▶ EXERCISE DIRECTIONS:
Would you transcribe the records below from the line with "Click the horizontal midpoint guide icon" to the line with "Given: Collapse the", ends included, exactly and with nothing more, leaving the pictures out?

▶ ENTRIES PROVIDED:
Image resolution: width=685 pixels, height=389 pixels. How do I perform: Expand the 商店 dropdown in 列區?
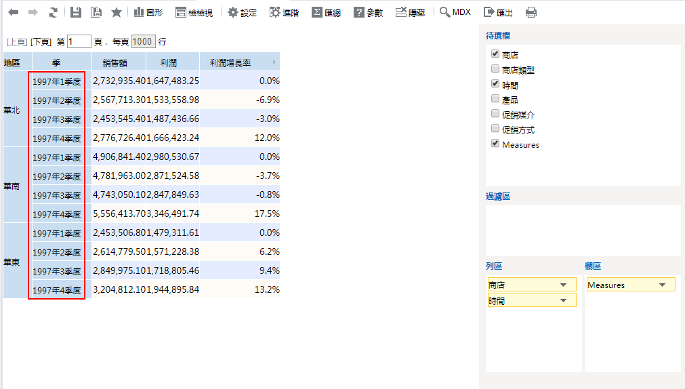tap(563, 285)
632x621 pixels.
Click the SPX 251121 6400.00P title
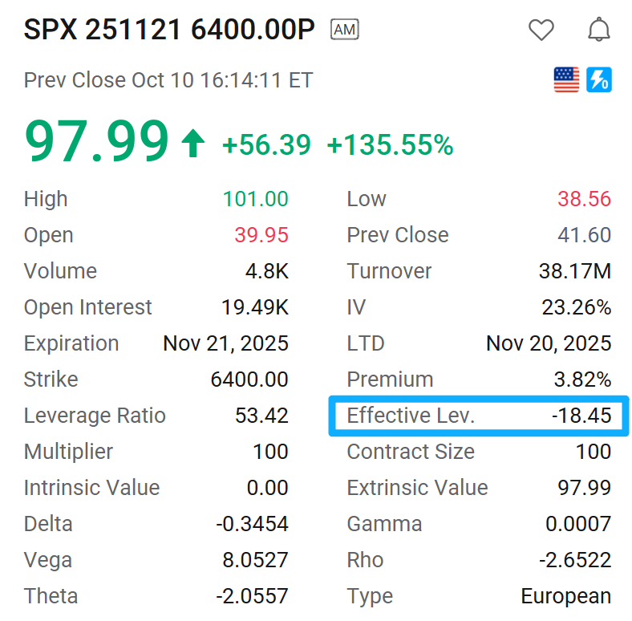(169, 30)
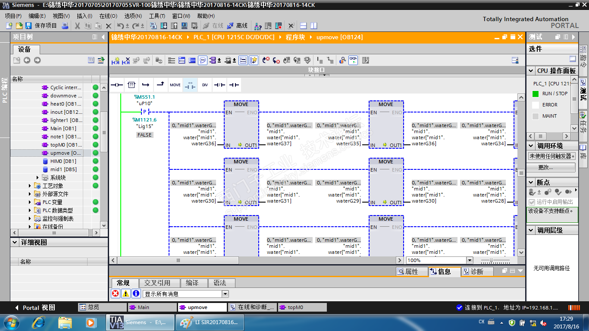The image size is (589, 331).
Task: Click the print icon in main toolbar
Action: (x=65, y=26)
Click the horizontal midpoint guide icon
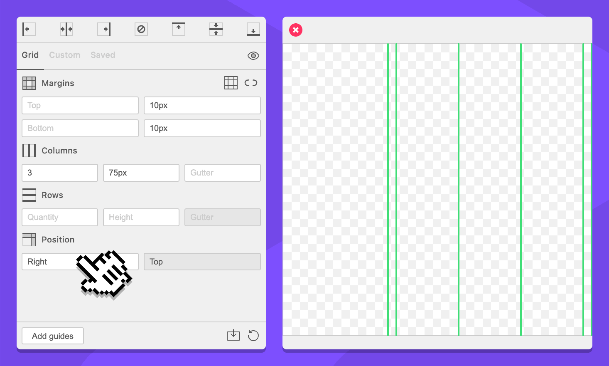Viewport: 609px width, 366px height. (216, 29)
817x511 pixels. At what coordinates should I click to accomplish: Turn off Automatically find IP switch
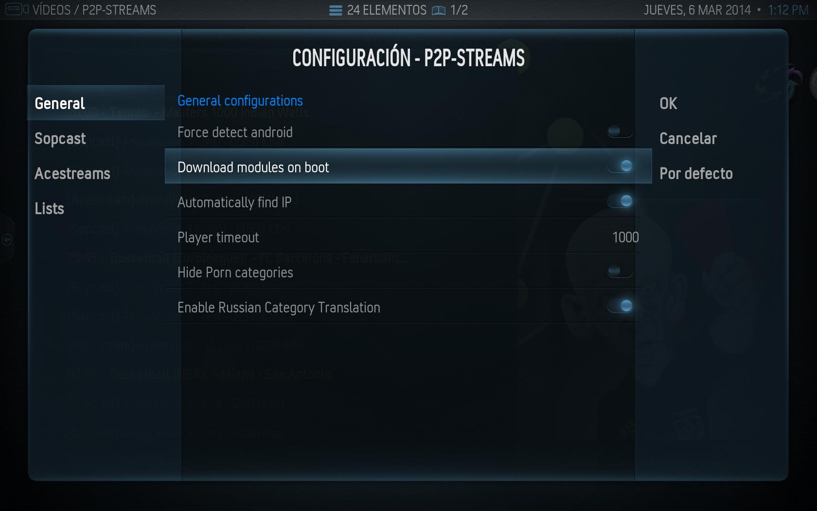click(620, 201)
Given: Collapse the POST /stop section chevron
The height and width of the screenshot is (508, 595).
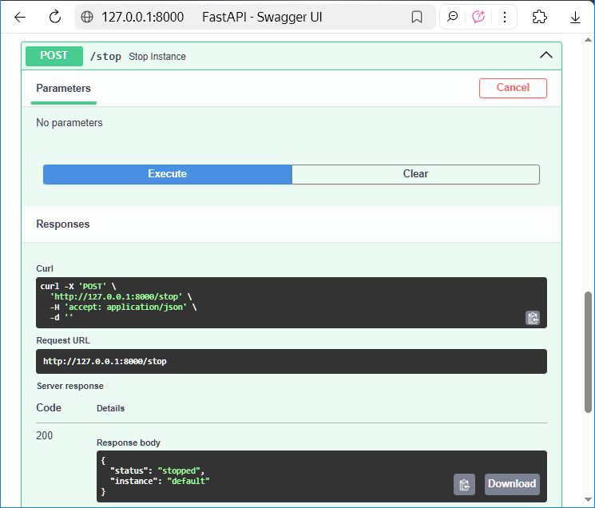Looking at the screenshot, I should click(546, 55).
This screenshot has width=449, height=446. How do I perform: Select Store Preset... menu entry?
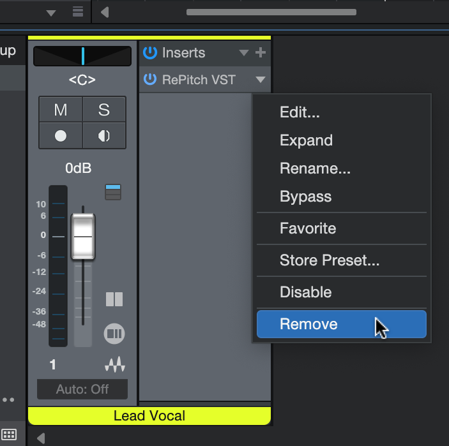click(x=330, y=260)
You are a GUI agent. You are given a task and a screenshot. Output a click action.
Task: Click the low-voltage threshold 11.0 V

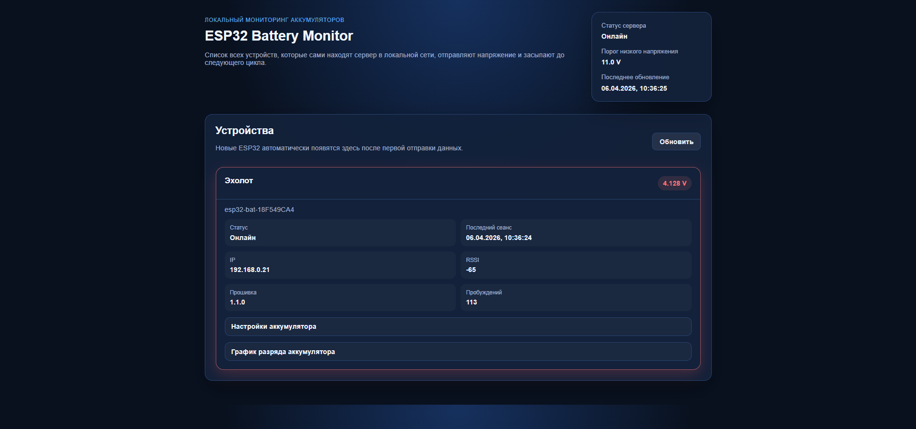(x=611, y=62)

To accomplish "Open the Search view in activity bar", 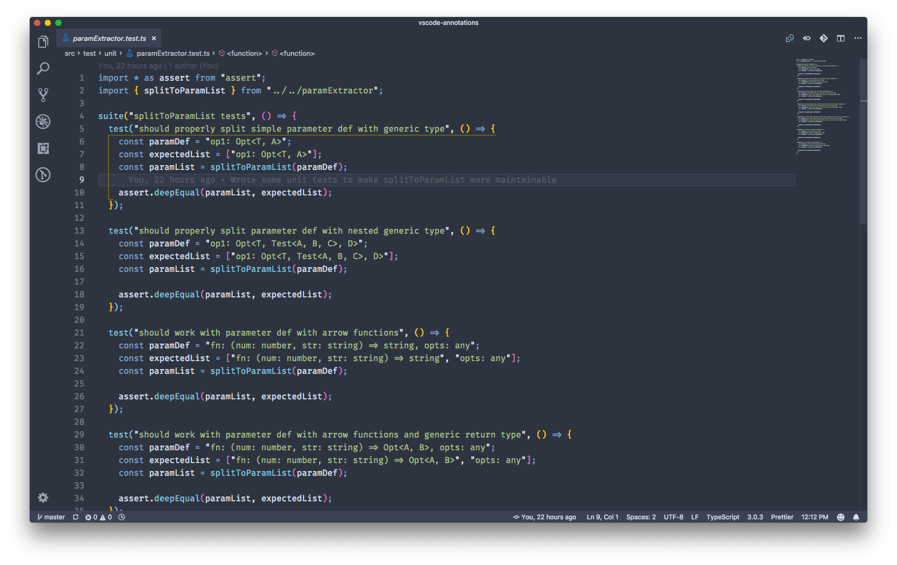I will coord(43,69).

▶ TASK RESULT:
Click the horizontal midpoint guide icon
Viewport: 609px width, 366px height. (216, 29)
817x511 pixels. At what coordinates should I click to accomplish: Turn off Automatically find IP switch
click(620, 201)
Given: Collapse the POST /stop section chevron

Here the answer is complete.